Rothschild v. Weinthel

Dissenting Opinion.

Townsend, C. J.

The writer cannot assent to the majority opinion. The fifth item of the will provides that the executors “shall first pay out of the revenues therefrom all taxes, insurance, repairs charged against the real estate described in Item Third of this will, and the balance of said revenues they shall pay to my said wife.”

*98Now item third creates a life estate. Testator’s wife was therefore bound to pay “all taxes, insurance, repairs charged against” this real estate. Testator’s words in this behalf must be given some meaning. By directing his executors to do something which the life tenant was required in law to do, and by thus striking a “balance,” testator indicated his intention that this should be the only net balance struck. That the corpus of the estate will be slightly diminished is not appalling. It is certainly not unnatural that testator should give enough so that his wife might have an estate of her own.

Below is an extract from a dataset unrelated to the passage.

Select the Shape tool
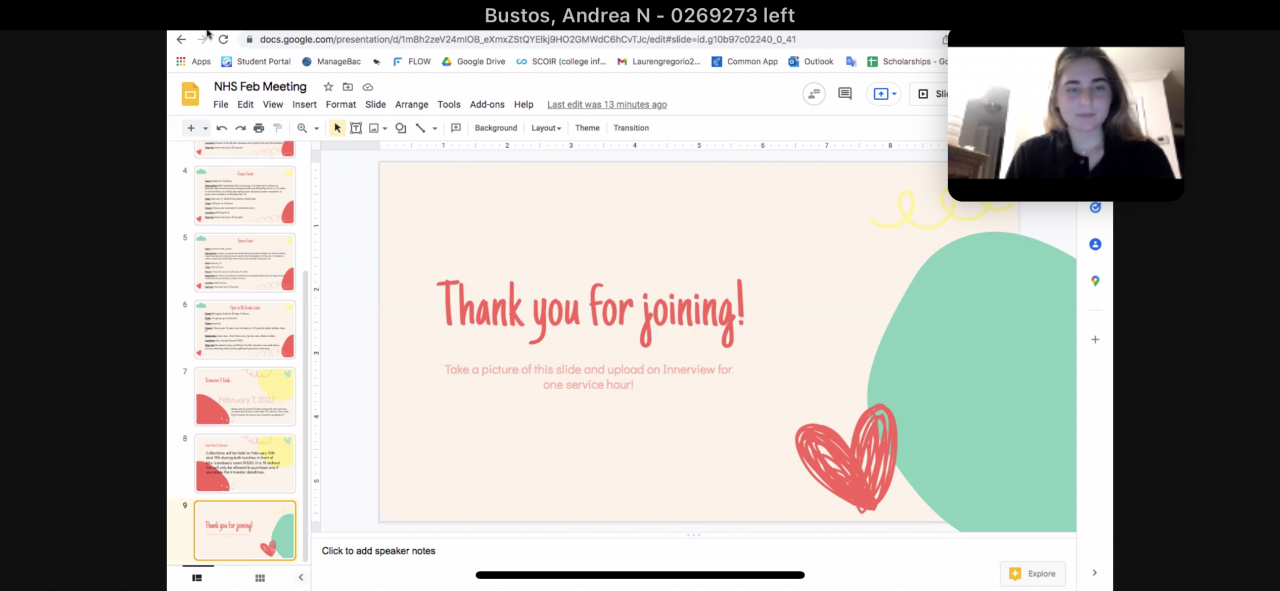 (400, 128)
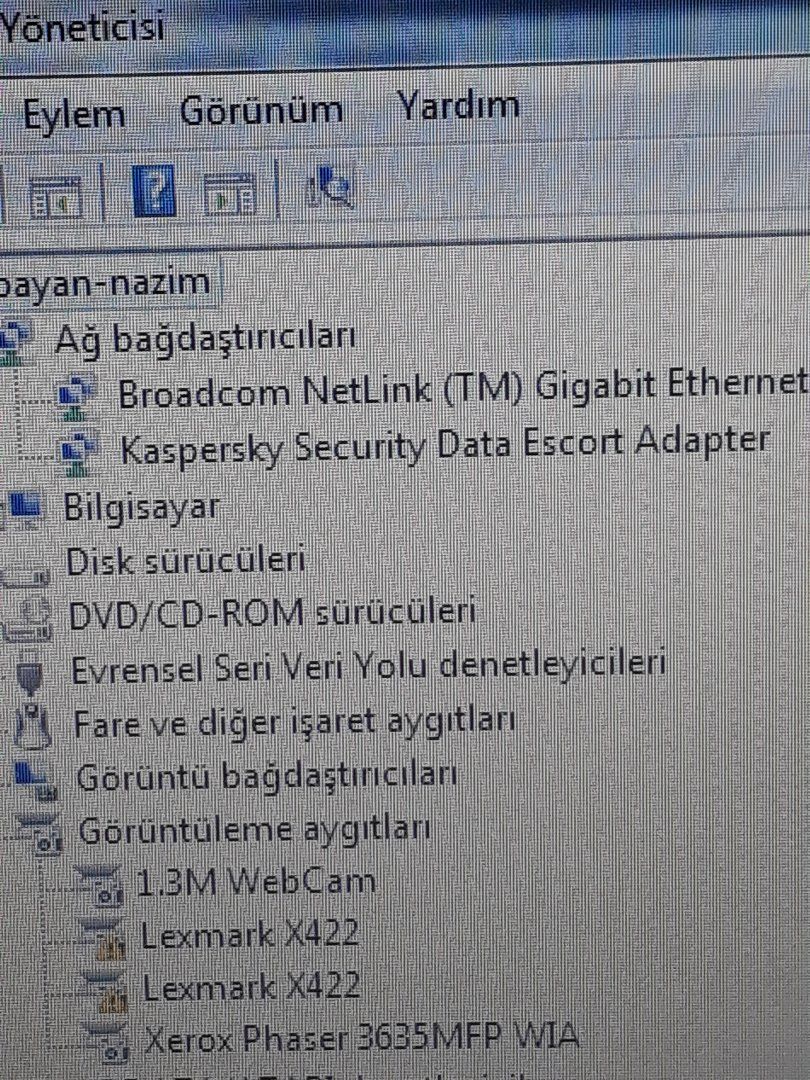The image size is (810, 1080).
Task: Open the Görünüm menu
Action: [261, 110]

The case of Wilson, Admr., v. White (1893), 133 Ind. 614, 33 N. E. 361, 19 L. R. A. 581, is distinguished in the principal opinion and stress is laid on the words “absolute property.” To the writer the words of the will in the present case are as strongly, or even more strongly, indicative of “absolute property” than those in the Wilson case. When testator struck a balance by his words, he absolved the fund from all other charges. The writer agrees with the law contained in the cases cited in the principal opinion, but disagrees with the manner of its application to the present case.

The judgment of the trial court should be affirmed.

Travis, J., concurs in the dissenting opinion.